→ Selection
[Private]
I do get that the RPC is doing a single pass through the document.
My point is that they shouldn't, and that the argument that that's
somehow prohibitively expensive needs some support, given
that publishing houses routinely do it the way I am suggesting
at a far lower cost than we pay for publication.

-Ekr


On Wed, Apr 16, 2025 at 1:03 PM Eliot Lear <[email protected]> wrote:

> Hi,
> On 16.04.2025 20:19, Eric Rescorla wrote:
>
> Jay,
>
> Thanks for the update. I am puzzled by the following paragraph.
>
> > Working cooperatively with authors who use GitHub is a more complex
> > proposition and is still being looked at. A stumbling block is the
> > regularly requested feature for the editors to send PRs, labelled as
> > format edits or content edits or by severity or with some other label.

→ Supplied information
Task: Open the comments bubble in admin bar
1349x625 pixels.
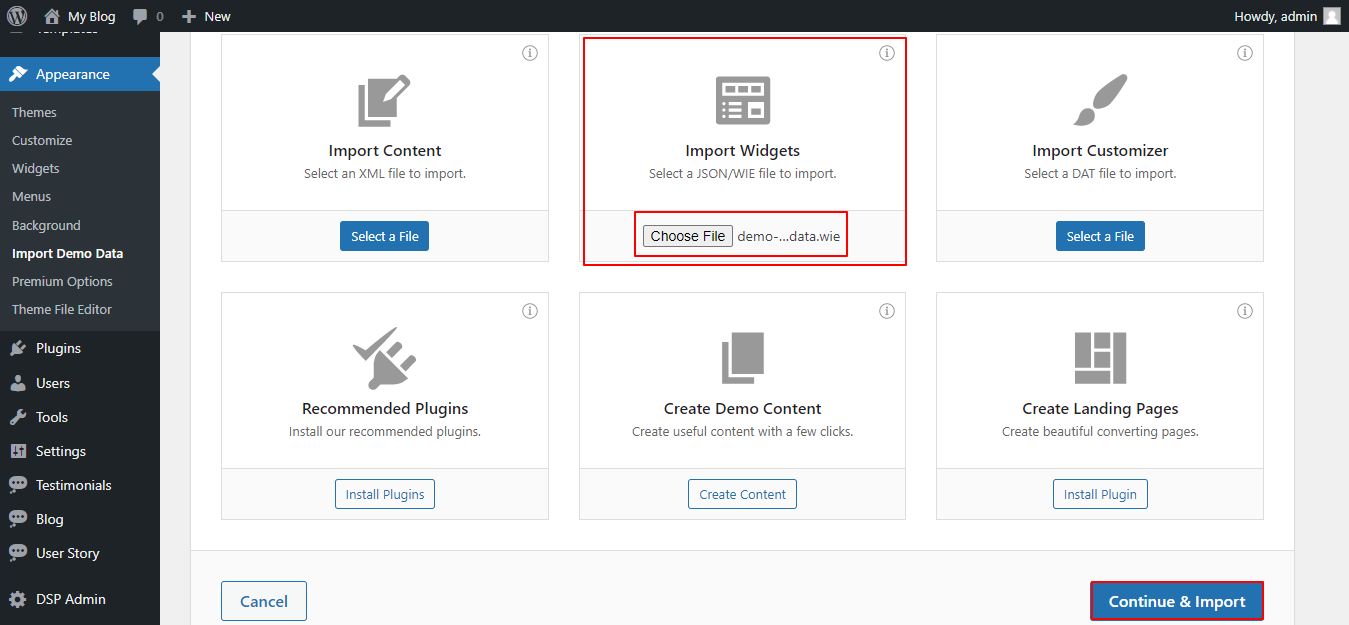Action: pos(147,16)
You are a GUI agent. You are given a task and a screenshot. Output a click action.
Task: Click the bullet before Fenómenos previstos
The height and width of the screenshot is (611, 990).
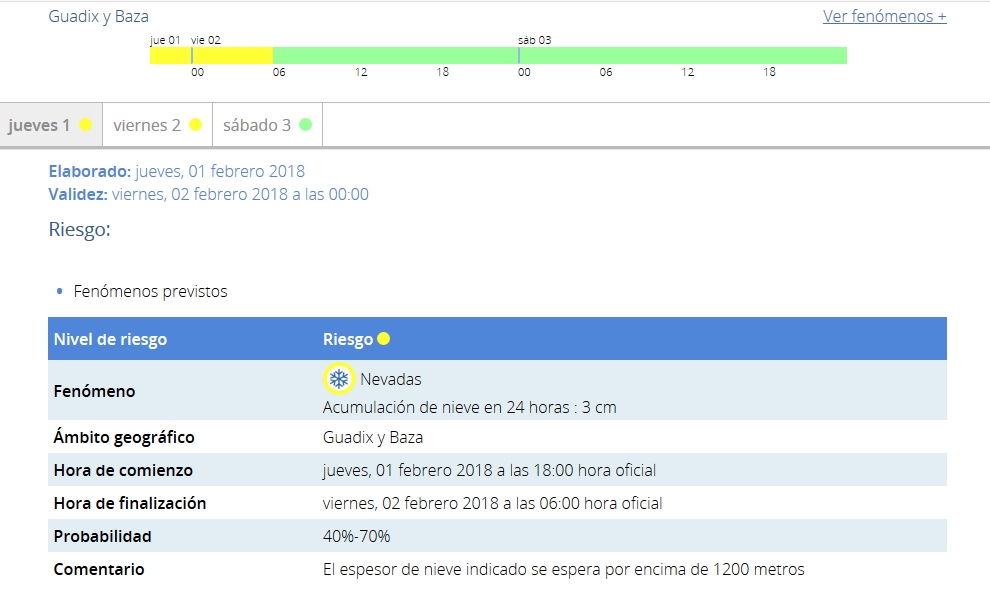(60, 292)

→ Tasks to complete
**1.** In the email about RPC editing, what does the quoted paragraph name as a stumbling block?
**2.** Supply what comes next in the email about RPC editing, picking up after its last line.
The rows are not needed for anything here.

→ Answers for this exercise
**1.** The regularly requested feature for the editors to send PRs, labelled as format edits or content edits, by severity, or with some other label.

**2.**
> > Unfortunately this just does not fit with the way that editors work,
> > which is to identify and correct issues as they are found during a
> > review pass, whether those issues are formatting or content, or low
> > severity or high severity.  Switching to a process with multiple edit
> > passes, or where every edit leads to an individually labelled commit,
> > would drastically increase the editing time and the IETF LLC has made
> > it clear that this would not be acceptable. The RPC plans to put out a
> > proposal for community discussion at IETF 123 Madrid on how it might
> > support authors who work in GitHub.
>
> First, breaking up edits between copy edit and formatting is
> orthogonal to GitHub, although they serve the same basic purpose,
> which is to make it easier for authors and the community to determine
> what has changed.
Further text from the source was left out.